Job: Repeat the lines from the one containing "Click the sidebar scrollbar down arrow" through the one containing "point(638,75)", both included, with every "dropdown" replaced by "menu" and everything else left the same.

Material provided:
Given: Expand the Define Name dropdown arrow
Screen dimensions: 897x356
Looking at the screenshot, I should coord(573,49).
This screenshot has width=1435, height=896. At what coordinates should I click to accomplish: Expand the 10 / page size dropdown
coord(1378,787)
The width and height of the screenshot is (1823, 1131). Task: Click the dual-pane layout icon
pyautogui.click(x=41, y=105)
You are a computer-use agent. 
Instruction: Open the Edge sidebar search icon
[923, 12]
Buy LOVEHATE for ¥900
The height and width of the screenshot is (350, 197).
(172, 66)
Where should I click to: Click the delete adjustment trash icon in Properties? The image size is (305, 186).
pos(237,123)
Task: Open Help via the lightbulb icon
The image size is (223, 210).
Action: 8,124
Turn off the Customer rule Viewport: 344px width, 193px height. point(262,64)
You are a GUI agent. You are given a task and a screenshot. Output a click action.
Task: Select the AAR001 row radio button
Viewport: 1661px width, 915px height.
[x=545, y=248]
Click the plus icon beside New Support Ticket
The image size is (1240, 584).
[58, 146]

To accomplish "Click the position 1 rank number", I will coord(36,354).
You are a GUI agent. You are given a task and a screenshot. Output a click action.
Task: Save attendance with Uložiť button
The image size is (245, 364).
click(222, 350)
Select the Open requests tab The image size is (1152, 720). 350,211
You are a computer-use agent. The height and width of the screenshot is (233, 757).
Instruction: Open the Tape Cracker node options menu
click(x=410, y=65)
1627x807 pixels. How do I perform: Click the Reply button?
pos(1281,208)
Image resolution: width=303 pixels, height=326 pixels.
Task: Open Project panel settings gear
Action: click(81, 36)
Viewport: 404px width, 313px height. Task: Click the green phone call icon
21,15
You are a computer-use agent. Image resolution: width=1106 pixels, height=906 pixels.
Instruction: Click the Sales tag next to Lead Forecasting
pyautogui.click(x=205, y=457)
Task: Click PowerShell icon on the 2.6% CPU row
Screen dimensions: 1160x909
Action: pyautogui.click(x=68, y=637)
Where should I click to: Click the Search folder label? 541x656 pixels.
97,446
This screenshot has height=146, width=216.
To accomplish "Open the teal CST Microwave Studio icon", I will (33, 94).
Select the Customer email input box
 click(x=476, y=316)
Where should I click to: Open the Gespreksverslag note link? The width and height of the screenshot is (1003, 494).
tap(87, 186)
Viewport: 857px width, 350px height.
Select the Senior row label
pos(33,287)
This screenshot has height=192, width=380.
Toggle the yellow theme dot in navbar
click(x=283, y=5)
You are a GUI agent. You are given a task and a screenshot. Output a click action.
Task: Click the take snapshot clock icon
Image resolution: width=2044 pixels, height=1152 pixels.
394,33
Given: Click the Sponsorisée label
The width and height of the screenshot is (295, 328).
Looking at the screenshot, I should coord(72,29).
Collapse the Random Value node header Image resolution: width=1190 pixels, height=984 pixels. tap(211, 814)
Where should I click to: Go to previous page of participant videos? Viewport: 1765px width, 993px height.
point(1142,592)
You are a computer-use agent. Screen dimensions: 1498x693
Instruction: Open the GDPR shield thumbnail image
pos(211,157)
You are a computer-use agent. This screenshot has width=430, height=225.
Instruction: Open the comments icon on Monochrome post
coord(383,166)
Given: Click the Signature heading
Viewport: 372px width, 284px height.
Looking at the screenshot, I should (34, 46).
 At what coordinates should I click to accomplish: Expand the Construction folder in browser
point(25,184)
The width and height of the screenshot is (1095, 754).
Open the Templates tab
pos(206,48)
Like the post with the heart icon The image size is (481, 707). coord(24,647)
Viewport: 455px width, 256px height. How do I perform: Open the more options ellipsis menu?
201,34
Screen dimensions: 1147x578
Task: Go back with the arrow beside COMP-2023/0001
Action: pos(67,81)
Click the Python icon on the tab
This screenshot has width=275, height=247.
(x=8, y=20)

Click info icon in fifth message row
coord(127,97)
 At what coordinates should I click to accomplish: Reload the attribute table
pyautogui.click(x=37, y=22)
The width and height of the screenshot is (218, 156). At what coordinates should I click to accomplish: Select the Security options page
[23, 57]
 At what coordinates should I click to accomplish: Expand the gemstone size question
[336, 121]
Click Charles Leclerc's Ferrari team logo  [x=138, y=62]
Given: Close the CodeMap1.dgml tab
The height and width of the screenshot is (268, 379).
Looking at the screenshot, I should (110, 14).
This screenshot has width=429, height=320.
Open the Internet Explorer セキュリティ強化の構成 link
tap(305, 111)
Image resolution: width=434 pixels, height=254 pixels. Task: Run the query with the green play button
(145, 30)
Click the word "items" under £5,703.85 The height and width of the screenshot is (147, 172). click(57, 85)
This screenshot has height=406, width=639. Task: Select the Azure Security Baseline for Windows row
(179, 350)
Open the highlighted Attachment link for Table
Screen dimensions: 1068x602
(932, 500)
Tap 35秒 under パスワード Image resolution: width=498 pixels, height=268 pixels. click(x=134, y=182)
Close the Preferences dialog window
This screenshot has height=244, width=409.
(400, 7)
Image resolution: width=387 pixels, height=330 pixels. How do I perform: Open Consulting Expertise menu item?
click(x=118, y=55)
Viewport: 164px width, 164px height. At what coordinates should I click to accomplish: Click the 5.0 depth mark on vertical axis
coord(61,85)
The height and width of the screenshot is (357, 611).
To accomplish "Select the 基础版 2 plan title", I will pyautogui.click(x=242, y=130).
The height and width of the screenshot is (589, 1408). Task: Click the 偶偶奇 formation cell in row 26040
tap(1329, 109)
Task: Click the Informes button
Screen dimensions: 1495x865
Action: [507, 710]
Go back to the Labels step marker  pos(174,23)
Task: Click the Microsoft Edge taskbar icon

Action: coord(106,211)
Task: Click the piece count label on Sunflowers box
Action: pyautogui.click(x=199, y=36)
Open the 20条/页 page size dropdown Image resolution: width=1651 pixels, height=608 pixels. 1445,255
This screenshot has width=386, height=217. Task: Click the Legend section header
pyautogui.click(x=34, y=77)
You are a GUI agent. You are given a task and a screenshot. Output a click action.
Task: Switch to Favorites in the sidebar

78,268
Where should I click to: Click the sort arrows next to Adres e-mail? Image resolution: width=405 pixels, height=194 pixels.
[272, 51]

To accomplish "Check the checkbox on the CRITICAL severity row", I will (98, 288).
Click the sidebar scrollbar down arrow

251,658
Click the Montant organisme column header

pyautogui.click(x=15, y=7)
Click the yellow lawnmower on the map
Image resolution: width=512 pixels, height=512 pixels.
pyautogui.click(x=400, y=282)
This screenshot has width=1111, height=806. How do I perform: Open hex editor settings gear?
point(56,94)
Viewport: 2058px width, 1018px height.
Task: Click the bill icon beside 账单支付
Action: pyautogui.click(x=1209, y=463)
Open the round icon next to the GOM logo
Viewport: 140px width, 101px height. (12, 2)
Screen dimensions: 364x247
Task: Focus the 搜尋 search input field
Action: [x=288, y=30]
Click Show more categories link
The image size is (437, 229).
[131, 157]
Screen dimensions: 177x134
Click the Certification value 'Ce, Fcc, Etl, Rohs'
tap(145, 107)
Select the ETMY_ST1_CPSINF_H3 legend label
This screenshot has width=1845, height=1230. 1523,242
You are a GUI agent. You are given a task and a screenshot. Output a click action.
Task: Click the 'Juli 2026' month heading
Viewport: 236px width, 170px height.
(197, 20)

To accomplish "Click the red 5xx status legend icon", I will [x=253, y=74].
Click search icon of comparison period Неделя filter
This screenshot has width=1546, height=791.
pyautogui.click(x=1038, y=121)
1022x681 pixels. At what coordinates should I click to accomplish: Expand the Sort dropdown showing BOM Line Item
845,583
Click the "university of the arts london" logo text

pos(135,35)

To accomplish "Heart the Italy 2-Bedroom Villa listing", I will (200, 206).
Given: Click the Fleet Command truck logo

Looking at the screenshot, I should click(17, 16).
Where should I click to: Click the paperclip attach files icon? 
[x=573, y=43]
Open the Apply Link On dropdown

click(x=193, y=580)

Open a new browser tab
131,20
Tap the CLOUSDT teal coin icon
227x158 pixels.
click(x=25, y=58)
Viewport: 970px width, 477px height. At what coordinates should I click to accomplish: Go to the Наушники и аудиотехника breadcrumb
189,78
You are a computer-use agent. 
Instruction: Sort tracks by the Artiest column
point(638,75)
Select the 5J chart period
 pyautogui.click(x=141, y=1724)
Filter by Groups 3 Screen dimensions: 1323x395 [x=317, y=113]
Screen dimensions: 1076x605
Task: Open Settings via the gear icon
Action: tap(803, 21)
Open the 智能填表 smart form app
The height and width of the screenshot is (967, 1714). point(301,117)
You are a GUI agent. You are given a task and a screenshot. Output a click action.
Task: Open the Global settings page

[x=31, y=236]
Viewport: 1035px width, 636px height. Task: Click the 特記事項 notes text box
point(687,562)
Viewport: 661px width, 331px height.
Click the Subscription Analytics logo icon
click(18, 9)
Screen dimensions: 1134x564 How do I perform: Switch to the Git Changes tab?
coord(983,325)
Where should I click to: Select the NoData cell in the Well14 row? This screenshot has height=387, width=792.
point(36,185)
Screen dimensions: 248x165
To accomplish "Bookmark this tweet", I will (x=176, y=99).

Expected answer:
Click the sidebar scrollbar down arrow

251,658
Click the Montant organisme column header

pyautogui.click(x=15, y=7)
Click the yellow lawnmower on the map
Image resolution: width=512 pixels, height=512 pixels.
pyautogui.click(x=400, y=282)
This screenshot has width=1111, height=806. How do I perform: Open hex editor settings gear?
point(56,94)
Viewport: 2058px width, 1018px height.
Task: Click the bill icon beside 账单支付
Action: pyautogui.click(x=1209, y=463)
Open the round icon next to the GOM logo
Viewport: 140px width, 101px height. (12, 2)
Screen dimensions: 364x247
Task: Focus the 搜尋 search input field
Action: [x=288, y=30]
Click Show more categories link
The image size is (437, 229).
[131, 157]
Screen dimensions: 177x134
Click the Certification value 'Ce, Fcc, Etl, Rohs'
tap(145, 107)
Select the ETMY_ST1_CPSINF_H3 legend label
This screenshot has width=1845, height=1230. 1523,242
You are a GUI agent. You are given a task and a screenshot. Output a click action.
Task: Click the 'Juli 2026' month heading
Viewport: 236px width, 170px height.
(197, 20)

To accomplish "Click the red 5xx status legend icon", I will [x=253, y=74].
Click search icon of comparison period Неделя filter
This screenshot has width=1546, height=791.
pyautogui.click(x=1038, y=121)
1022x681 pixels. At what coordinates should I click to accomplish: Expand the Sort menu showing BOM Line Item
845,583
Click the "university of the arts london" logo text

pos(135,35)

To accomplish "Heart the Italy 2-Bedroom Villa listing", I will (200, 206).
Given: Click the Fleet Command truck logo

Looking at the screenshot, I should click(17, 16).
Where should I click to: Click the paperclip attach files icon? 
[x=573, y=43]
Open the Apply Link On menu

click(x=193, y=580)

Open a new browser tab
131,20
Tap the CLOUSDT teal coin icon
227x158 pixels.
click(x=25, y=58)
Viewport: 970px width, 477px height. At what coordinates should I click to accomplish: Go to the Наушники и аудиотехника breadcrumb
189,78
You are a computer-use agent. 
Instruction: Sort tracks by the Artiest column
point(638,75)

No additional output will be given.